What are the objectives of fiscal policy?

Fiscal policy can take one of two forms:

  • Reflationary fiscal policy.

  • Deflationary fiscal policy.

Reflationary or expansionary fiscal policy

Demand-side fiscal policy can be expansionary or reflationary, which aims to increase aggregate demand (AD) by increasing government spending and/or decreasing taxes.

This policy aims to increase consumption by lowering tax rates, as consumers now have a higher disposable income. Expansionary fiscal policy is used to close recessionary gaps and tends to increase the budget deficit as the government borrows more to spend more.

Remember AD = C + I + G + (X - M).

The policy results in the AD curve shifting to the right and the economy moving to a new equilibrium (from point A to point B) as national output (Y1 to Y2) and price level (P1 to P2) increase.
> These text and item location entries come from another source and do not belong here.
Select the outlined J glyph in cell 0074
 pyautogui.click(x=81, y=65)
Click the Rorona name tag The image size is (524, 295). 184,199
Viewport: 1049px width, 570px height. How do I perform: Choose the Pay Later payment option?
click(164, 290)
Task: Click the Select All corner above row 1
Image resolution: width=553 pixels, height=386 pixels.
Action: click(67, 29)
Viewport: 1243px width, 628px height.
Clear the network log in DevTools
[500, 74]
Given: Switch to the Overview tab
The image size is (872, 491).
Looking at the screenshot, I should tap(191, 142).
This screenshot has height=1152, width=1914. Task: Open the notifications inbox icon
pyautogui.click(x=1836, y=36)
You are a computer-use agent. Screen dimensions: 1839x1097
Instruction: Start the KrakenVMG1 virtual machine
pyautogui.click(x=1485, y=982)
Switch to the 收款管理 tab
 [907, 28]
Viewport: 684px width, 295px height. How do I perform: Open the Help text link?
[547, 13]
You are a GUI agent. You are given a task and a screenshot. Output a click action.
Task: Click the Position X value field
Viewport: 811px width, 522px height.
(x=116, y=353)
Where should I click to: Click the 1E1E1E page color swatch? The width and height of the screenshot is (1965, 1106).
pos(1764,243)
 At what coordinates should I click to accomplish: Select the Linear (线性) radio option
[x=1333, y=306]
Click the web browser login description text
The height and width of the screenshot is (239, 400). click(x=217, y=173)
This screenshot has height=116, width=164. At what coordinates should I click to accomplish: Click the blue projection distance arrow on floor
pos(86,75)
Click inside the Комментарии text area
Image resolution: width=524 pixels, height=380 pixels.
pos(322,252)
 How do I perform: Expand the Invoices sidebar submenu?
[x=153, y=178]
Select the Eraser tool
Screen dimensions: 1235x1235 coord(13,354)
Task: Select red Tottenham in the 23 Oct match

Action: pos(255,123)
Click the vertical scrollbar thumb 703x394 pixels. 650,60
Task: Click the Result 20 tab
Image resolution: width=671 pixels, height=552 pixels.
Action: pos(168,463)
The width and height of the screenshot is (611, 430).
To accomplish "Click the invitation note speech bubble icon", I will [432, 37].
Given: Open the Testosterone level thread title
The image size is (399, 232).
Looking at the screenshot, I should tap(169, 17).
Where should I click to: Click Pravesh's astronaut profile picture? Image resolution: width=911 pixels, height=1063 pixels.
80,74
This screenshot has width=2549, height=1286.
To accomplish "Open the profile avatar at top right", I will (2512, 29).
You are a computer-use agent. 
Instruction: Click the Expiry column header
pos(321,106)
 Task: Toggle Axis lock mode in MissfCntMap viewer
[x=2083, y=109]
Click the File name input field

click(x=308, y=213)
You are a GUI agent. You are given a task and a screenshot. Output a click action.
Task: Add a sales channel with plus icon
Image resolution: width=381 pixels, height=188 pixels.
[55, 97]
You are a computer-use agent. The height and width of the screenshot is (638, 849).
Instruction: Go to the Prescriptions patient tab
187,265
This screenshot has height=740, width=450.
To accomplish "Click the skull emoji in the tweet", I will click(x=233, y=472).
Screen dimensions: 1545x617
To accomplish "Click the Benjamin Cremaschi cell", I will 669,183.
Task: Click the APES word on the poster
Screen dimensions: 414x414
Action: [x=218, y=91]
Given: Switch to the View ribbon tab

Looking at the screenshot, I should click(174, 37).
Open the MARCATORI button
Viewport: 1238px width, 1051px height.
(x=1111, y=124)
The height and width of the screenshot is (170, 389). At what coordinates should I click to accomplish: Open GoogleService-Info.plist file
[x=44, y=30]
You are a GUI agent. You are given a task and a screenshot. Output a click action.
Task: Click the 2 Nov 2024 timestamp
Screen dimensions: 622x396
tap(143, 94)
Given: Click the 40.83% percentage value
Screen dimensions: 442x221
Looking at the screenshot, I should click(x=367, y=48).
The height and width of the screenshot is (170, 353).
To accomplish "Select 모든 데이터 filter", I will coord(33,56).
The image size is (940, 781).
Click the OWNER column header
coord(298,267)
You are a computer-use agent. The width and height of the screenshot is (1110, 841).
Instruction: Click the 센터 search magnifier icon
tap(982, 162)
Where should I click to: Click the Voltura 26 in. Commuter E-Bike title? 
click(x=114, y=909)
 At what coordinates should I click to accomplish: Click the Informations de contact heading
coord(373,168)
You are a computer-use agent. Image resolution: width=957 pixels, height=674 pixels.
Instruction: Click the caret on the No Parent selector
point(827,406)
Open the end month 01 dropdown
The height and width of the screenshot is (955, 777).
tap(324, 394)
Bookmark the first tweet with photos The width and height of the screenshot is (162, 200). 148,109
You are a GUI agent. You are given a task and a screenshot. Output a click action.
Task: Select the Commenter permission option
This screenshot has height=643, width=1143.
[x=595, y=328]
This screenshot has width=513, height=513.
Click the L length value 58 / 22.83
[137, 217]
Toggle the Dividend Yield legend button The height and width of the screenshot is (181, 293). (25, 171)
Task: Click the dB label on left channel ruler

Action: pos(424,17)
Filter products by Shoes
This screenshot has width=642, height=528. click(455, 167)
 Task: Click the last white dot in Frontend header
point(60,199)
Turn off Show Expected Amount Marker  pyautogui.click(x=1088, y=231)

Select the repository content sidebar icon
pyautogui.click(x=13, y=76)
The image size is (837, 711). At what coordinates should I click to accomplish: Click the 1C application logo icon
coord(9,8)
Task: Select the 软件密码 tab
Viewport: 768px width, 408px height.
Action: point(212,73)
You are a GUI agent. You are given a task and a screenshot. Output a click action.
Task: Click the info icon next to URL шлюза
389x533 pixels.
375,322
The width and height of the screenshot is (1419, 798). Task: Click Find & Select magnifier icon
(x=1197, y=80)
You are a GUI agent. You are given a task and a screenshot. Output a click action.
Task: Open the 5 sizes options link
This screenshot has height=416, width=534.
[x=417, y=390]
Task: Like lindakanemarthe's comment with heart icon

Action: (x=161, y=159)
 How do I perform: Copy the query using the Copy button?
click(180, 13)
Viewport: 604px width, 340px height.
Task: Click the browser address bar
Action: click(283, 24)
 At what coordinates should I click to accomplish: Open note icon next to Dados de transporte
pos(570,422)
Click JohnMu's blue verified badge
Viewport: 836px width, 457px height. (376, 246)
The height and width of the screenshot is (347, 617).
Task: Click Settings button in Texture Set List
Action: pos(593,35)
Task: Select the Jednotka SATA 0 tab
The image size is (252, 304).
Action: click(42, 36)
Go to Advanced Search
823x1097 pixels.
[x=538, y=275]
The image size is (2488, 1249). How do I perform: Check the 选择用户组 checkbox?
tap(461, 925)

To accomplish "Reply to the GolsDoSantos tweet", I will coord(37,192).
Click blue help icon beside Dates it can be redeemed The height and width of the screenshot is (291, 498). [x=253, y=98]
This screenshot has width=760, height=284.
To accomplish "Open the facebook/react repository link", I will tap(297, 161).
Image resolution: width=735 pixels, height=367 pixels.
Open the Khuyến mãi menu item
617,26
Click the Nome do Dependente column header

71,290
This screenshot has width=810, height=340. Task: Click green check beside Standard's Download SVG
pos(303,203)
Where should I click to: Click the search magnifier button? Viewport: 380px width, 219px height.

You can see this in Figure 1 below.

Expansionary Fiscal Policy StudySmarter OriginalsFigure 1. Expansionary Fiscal Policy, StudySmarter Originals

Deflationary or contractionary fiscal policy

Demand-side fiscal policy can also be contractionary or deflationary. This aims to decrease aggregate demand in the economy by decreasing government spending and/or increasing taxes.

This policy aims to decrease the budget deficit and discourage consumption, as consumers now have lower disposable income. Governments use contractionary policy to decrease AD and close inflationary gaps.

The policy results in the AD curve shifting to the left and the economy moving to a new equilibrium (from point A to point B) as national output (Y1 to Y2) and price level (P1 to P2) decrease. You can see this in Figure 2 below.

Contractionary Fiscal Policy StudySmarter OriginalsFigure 2. Contractionary Fiscal Policy, StudySmarter Originals

Government budget and fiscal policy

To further understand fiscal policy, we first need to take a look at the budgetary positions a government can take (where G stands for government spending and T for taxation):

  1. G = T The budget is balanced, so government expenditure is equal to revenues from taxation.
  2. G> T The government is running a budget deficit, as government expenditure is higher than tax revenues.
  3. G <T The government is running a budget surplus, as government expenditure is lower than tax revenues.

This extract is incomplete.